Jochim Gaunse, who was in charge of the works at Keswick, was quite sure that he knew how to deal with all these impurities in order to obtain good copper; besides, it is interesting to notice, he intended making use of these by-products to the "great bennifitt of the Companie." Not more than eight or nine "seks of chare coles and thre horslod of sea coles" were required for smelting 24 cwt. of ore.

The methods employed by the Elizabethan smelters were by no means perfect, and during the next two centuries a great deal of attention was paid to improving the processes in order to get rid of the various impurities in the ore.

Calamine Brass

The elimination of the various impurities from copper were of infinite importance to the brass manufacturer and the brassworker, for the quality of brass depended to such a great extent on the kind of copper employed in its com­position. Brassmaking was in those days a laborious and costly operation, since it was made by a process known as cementation.

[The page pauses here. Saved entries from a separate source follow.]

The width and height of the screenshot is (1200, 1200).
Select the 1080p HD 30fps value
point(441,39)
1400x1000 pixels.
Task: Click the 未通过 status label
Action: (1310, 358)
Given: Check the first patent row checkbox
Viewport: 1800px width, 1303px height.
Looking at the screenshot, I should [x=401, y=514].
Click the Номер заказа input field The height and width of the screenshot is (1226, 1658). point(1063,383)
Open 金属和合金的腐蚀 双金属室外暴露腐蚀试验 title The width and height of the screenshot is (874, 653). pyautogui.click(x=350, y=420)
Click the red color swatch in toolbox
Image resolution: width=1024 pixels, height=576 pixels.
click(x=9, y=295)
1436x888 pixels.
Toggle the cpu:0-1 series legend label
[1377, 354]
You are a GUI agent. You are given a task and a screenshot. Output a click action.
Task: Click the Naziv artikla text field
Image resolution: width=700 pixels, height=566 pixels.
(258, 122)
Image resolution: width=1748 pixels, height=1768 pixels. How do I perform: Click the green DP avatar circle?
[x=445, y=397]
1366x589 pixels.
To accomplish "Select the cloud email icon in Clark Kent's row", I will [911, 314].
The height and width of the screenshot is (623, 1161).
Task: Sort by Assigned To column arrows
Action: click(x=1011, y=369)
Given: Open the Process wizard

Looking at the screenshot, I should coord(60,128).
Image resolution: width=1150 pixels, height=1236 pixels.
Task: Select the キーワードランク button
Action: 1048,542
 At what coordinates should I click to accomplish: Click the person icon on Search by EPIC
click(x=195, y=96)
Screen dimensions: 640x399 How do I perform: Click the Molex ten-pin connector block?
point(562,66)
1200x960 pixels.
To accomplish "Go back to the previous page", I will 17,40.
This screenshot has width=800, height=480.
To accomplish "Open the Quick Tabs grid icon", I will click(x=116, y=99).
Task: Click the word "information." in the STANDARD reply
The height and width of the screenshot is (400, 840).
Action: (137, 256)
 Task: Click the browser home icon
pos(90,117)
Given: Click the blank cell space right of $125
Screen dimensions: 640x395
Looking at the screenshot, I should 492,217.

In the sixteenth and seventeenth centuries calamine was mined in Somerset and Nottinghamshire by the Mineral and Battery Works, and an interesting account of the methods employed in the former county was given in 1684. (14) 

The method of making "calamine" brass was described by Pettus.' "In one oven they set eight pots or pipkins at once, and let them be warm and hot, and when they are so, they take them out quickly and put the calaminaris in them, also they have a shovel made on purpose, that therewith they may take up and know how to distribute near 46 pounds in such eight pots. Then they lay in every pot upon the Lapis Calaminaris eight pounds of small broken copper pieces, and set in the pots again, and then let them stand nine hours in great heat, and in this nine hours are to be taken one heap and a half of Coals, and when such coals are burnt out, then stir the stuff in the pot with an iron."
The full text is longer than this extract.